2月 062019
 

Splitting external text data files into multiple files

Recently, I worked on a cybersecurity project that entailed processing a staggering number of raw text files about web traffic. Millions of rows had to be read and parsed to extract variable values.

The problem was complicated by the varying records composition. Each external raw file was a collection of records of different structures that required different parsing programming logic. Besides, those heterogeneous records could not possibly belong to the same rectangular data tables with fixed sets of columns.

Solving the problem

To solve the problem, I decided to employ a "divide and conquer" strategy: to split the external file into many files, each with a homogeneous structure, then parse them separately to create as many output SAS data sets.
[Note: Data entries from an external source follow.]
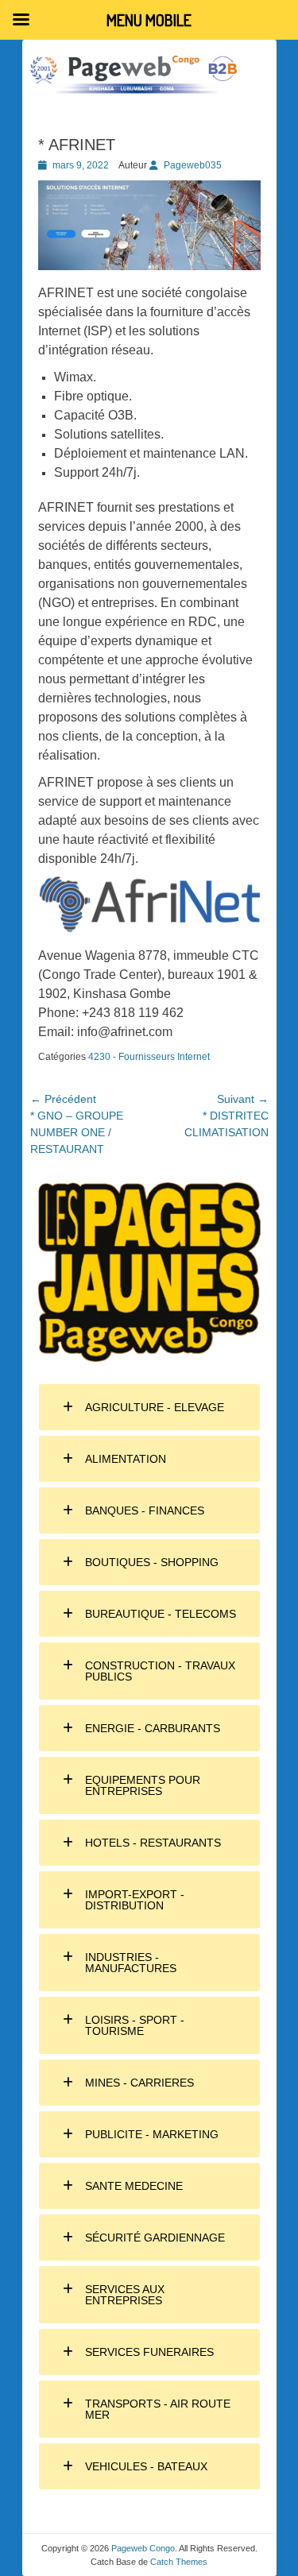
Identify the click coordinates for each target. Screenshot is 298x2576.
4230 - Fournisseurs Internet (149, 1056)
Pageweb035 (193, 165)
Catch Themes (178, 2561)
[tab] (149, 1407)
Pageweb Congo (143, 2548)
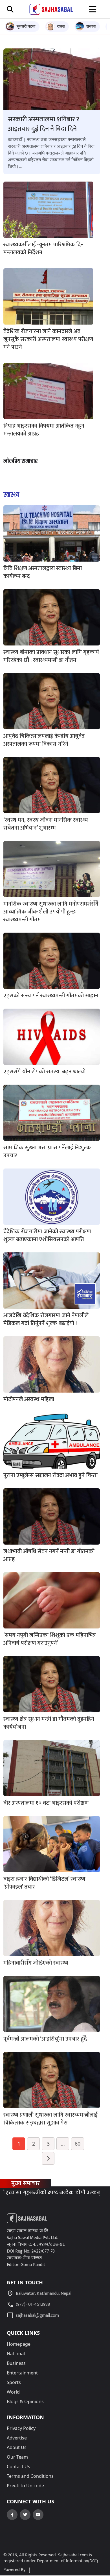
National (16, 2354)
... (63, 2143)
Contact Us (18, 2466)
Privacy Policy (21, 2428)
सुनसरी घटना (26, 26)
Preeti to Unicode (25, 2486)
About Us (17, 2447)
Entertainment (22, 2373)
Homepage (18, 2344)
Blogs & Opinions (25, 2401)
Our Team (17, 2457)
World (13, 2392)
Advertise (17, 2438)
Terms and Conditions (30, 2476)
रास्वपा (91, 26)
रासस (61, 26)
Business (16, 2363)
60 (77, 2143)
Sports (14, 2382)
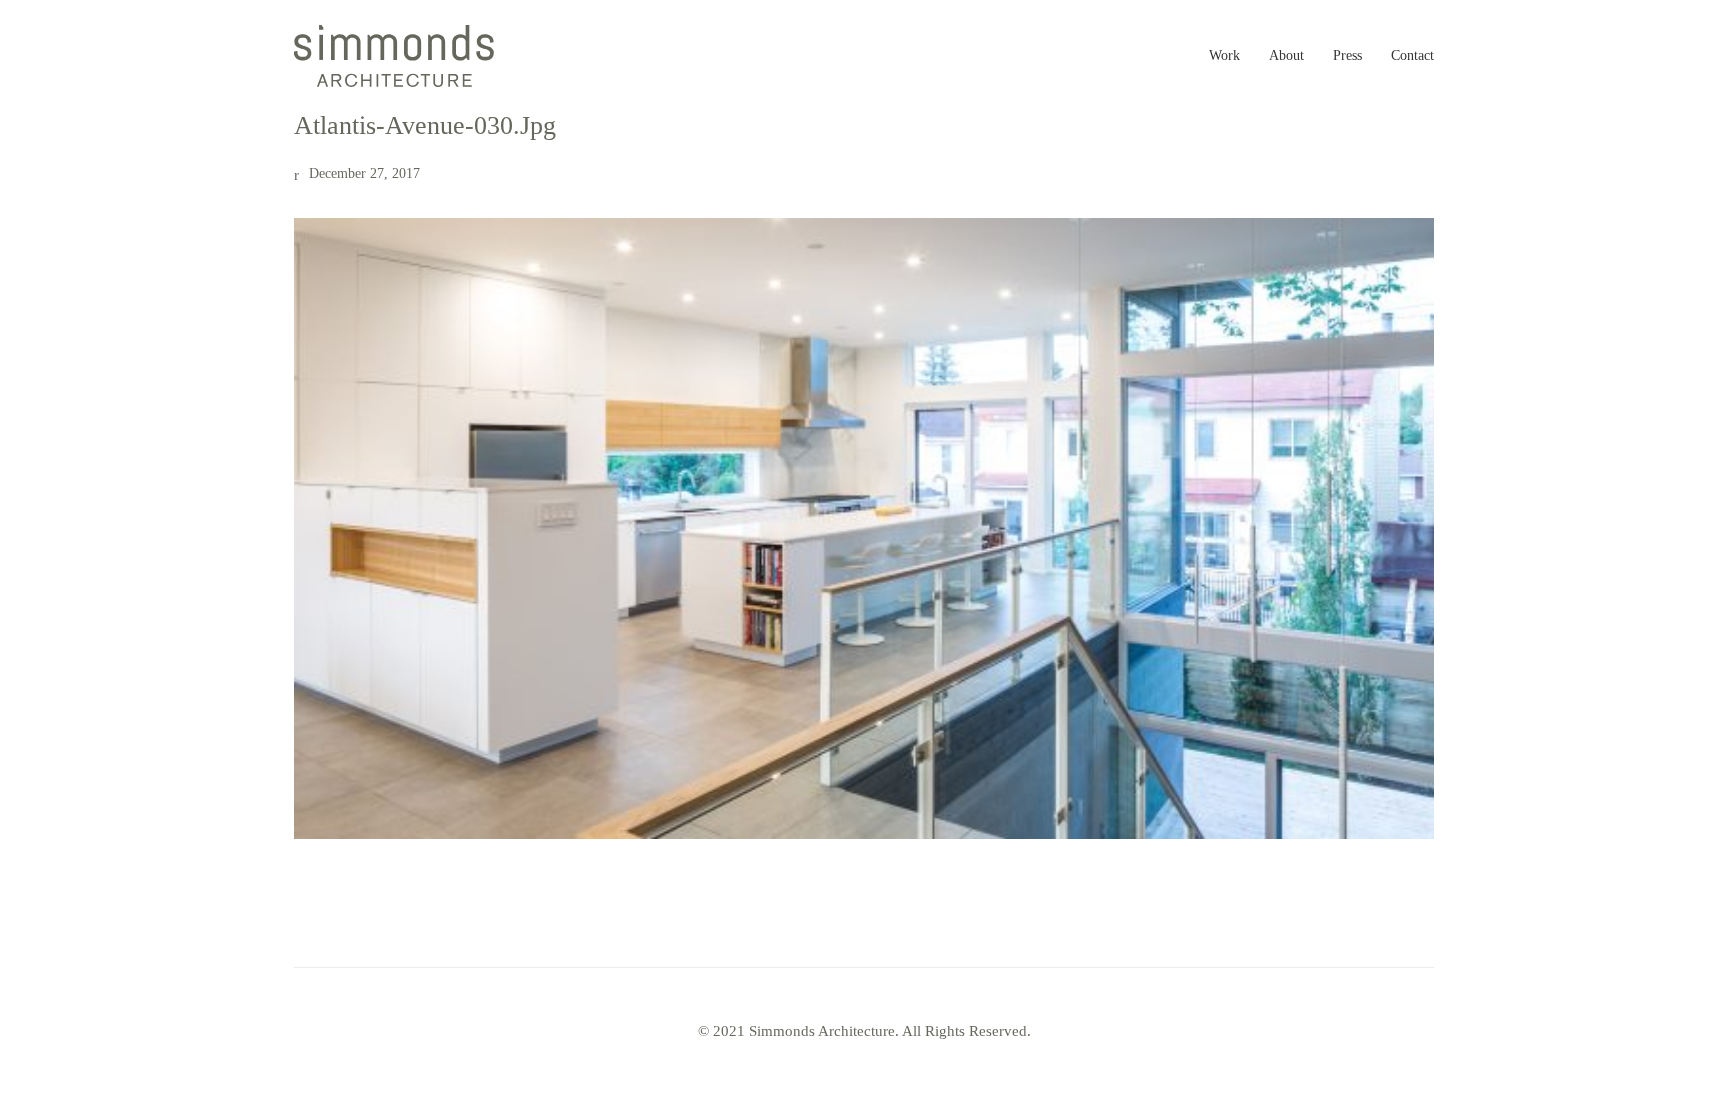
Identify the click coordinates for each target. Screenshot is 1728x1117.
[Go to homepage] (394, 56)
My plan was to use a SAS DATA Step for looping through the rows (records) of the external file, read each row, identify its type, and based on that, write it to a corresponding output file.

Like how we would split a data set into many:

 
data CARS_ASIA CARS_EUROPE CARS_USA;
   set SASHELP.CARS;
   select(origin);
      when('Asia')   output CARS_ASIA;
      when('Europe') output CARS_EUROPE;
      when('USA')    output CARS_USA;
   end;   
run;

But how do you switch between the output files? The idea came from SAS' Chris Hemedinger, who suggested using multiple FILE statements to redirect output to different external files.
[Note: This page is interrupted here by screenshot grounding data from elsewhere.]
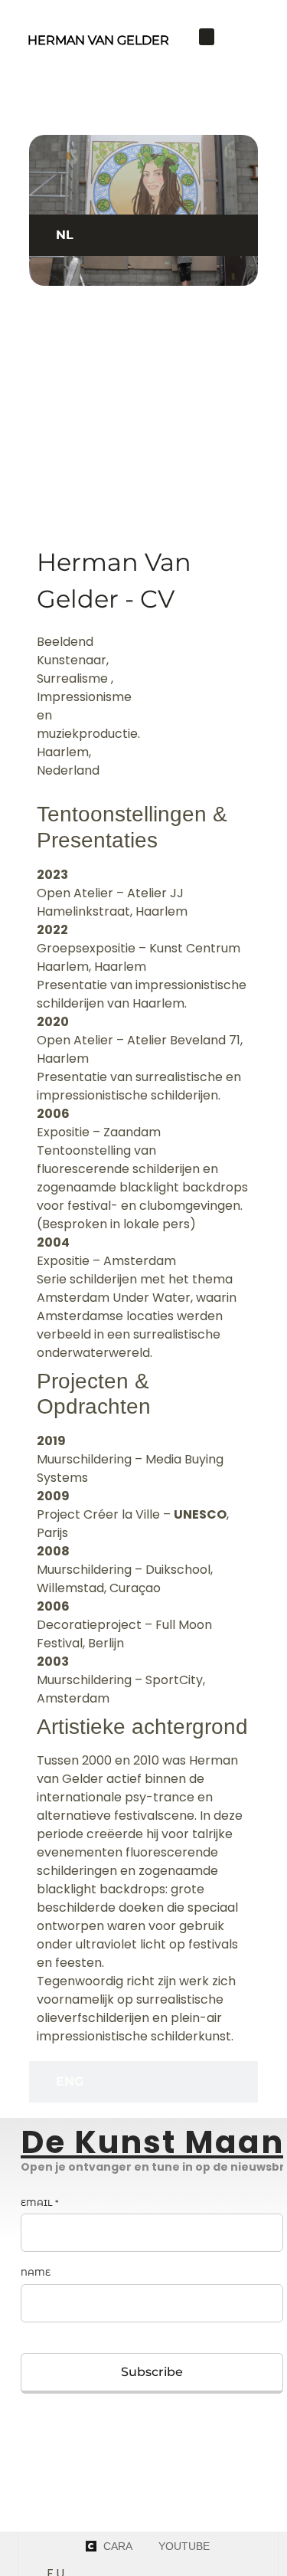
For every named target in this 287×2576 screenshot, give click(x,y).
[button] (206, 37)
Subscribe (152, 2372)
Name (36, 2272)
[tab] (144, 235)
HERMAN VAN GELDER (98, 40)
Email (39, 2202)
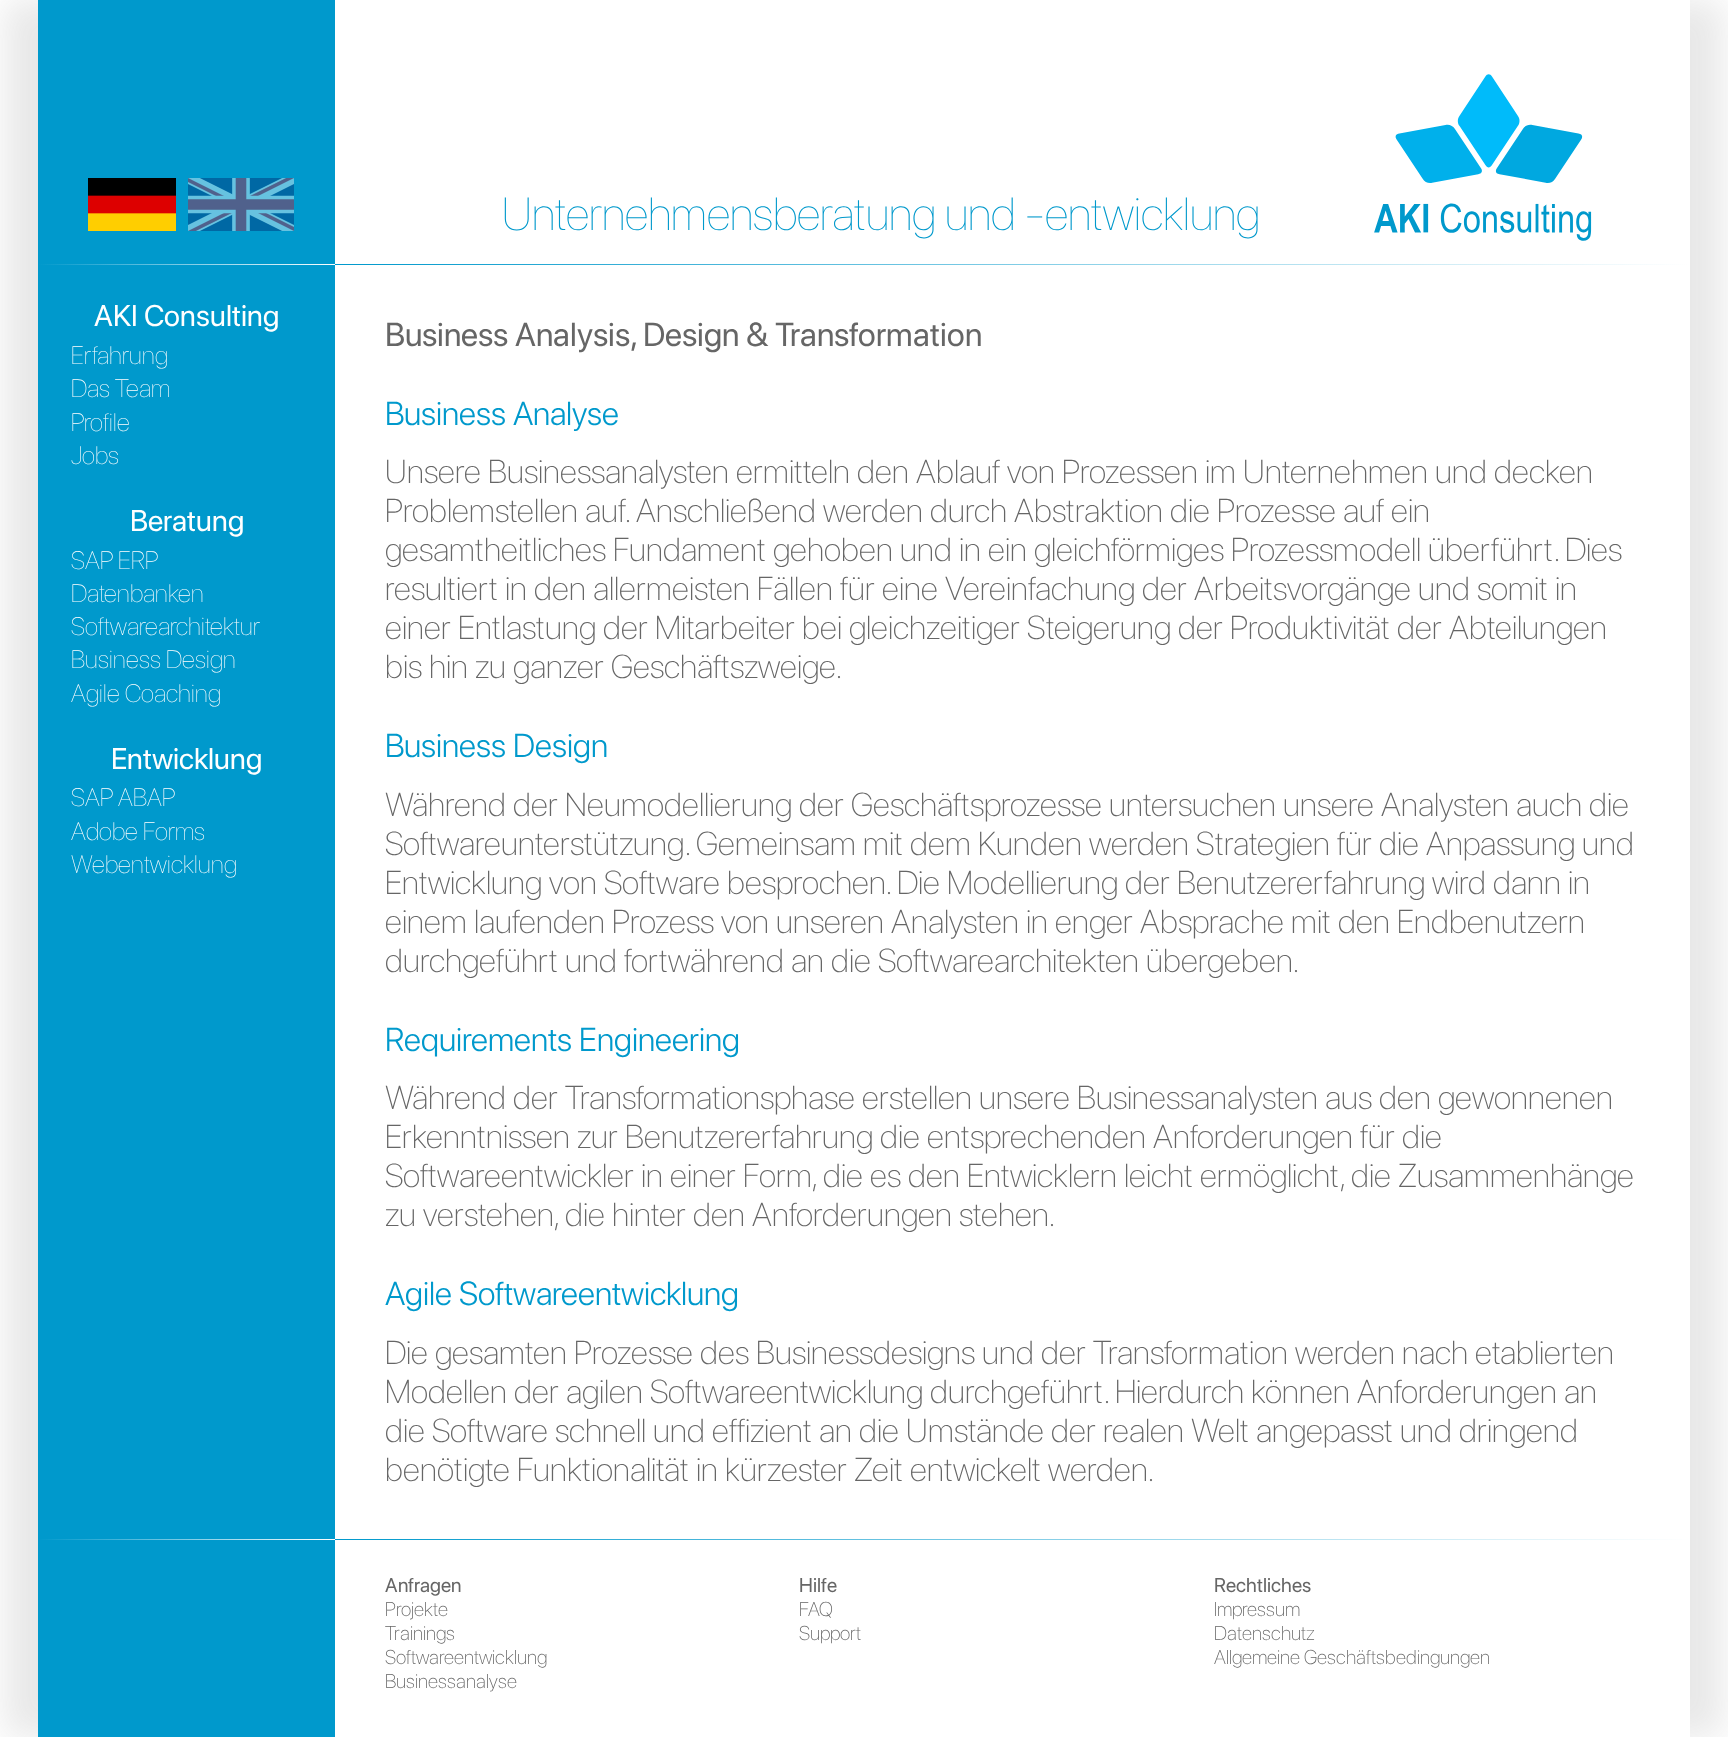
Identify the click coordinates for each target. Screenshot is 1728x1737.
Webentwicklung (154, 864)
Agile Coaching (146, 693)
Splitting an external raw file into many

As you know, one can use PUT statement in a SAS DATA Step to output a character string or a combination of character strings and variable values into an external file. That external file (a destination) is defined by a

 
filename inf  'c:\temp\input_file.txt';
filename out1 'c:\temp\traffic.txt';
filename out2 'c:\temp\system.txt';
filename out3 'c:\temp\threat.txt';
filename out4 'c:\temp\other.txt';
 
data _null_;
   infile inf;
   input REC_TYPE $10. @;
   input;
   select(REC_TYPE);
      when('TRAFFIC') file out1;
      when('SYSTEM')  file out2;
      when('THREAT')  file out3;
      otherwise       file out4;
   end;
   put _infile_;
run;

In this code, the first INPUT statement retrieves the value of REC_TYPE. The trailing @ line-hold specifier ensures that an input record is held for the execution of the next INPUT statement within the same iteration of the DATA Step. It may not be used exactly as written, but the point is you need to capture the filed(s) of interest and stay on the same row.

The second INPUT statement reads the whole raw file record into the _infile_ DATA Step automatic variable.

Depending on the value of the REC_TYPE variable assigned in the first INPUT statement, SELECT block toggles the FILE definition between one of the four filerefs, out1, out2, out3, or out4.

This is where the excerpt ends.